(EXERCISE): As soon as the line containing "You are a computer-use agent. The" appears in the material below, start returning lines exactly, and end with the line containing "Instruction: Select the 周南杀号 column header".

(RECORDS TO USE):
+++++

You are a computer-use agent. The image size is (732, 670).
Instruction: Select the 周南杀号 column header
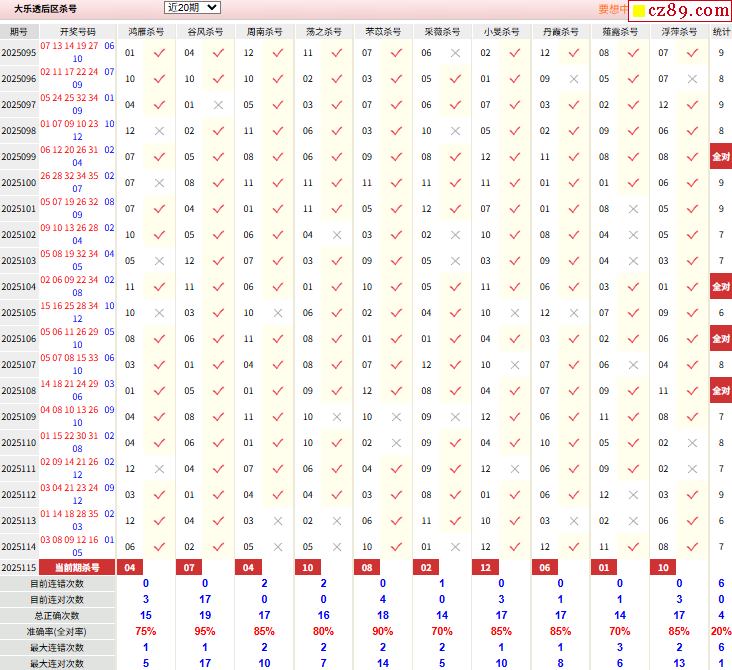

+++++

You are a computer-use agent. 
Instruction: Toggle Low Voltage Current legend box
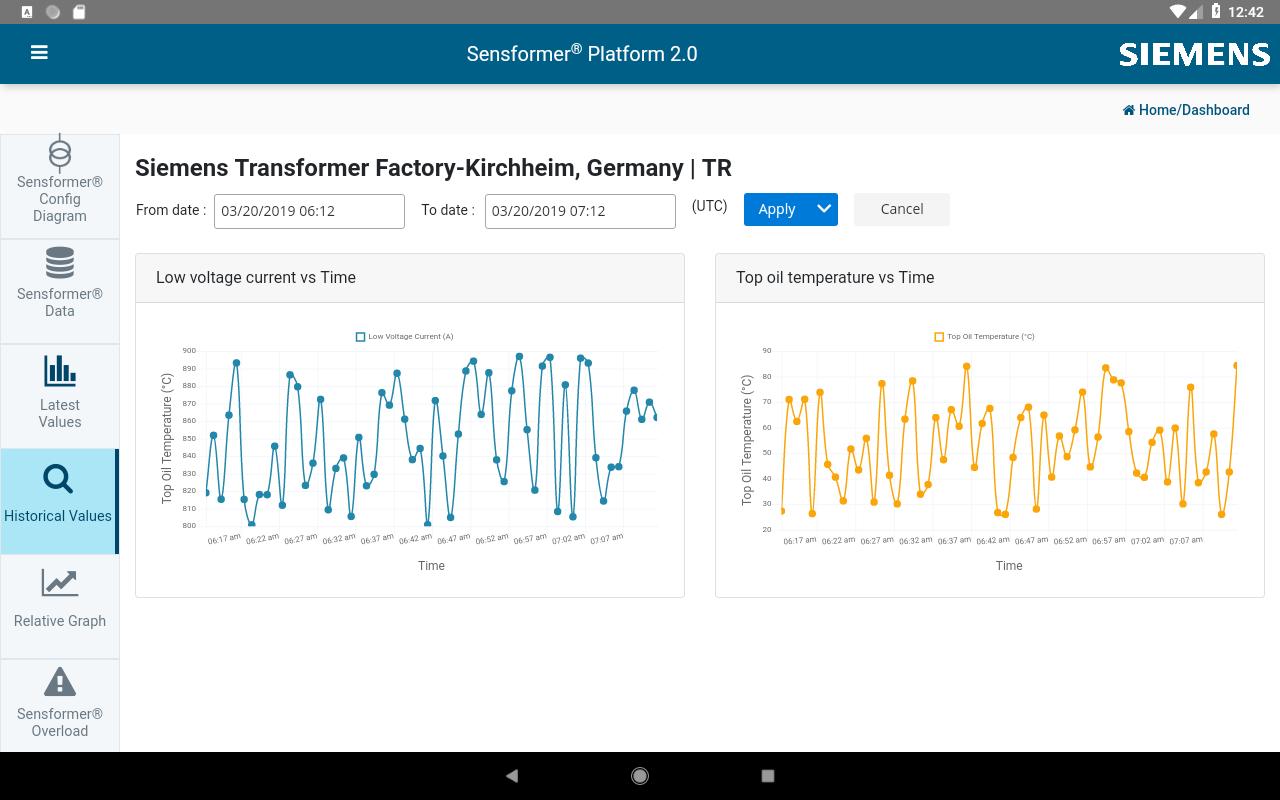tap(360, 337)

+++++

(EXERCISE OUTPUT):
You are a computer-use agent. The image size is (732, 670).
Instruction: Select the 周南杀号 column header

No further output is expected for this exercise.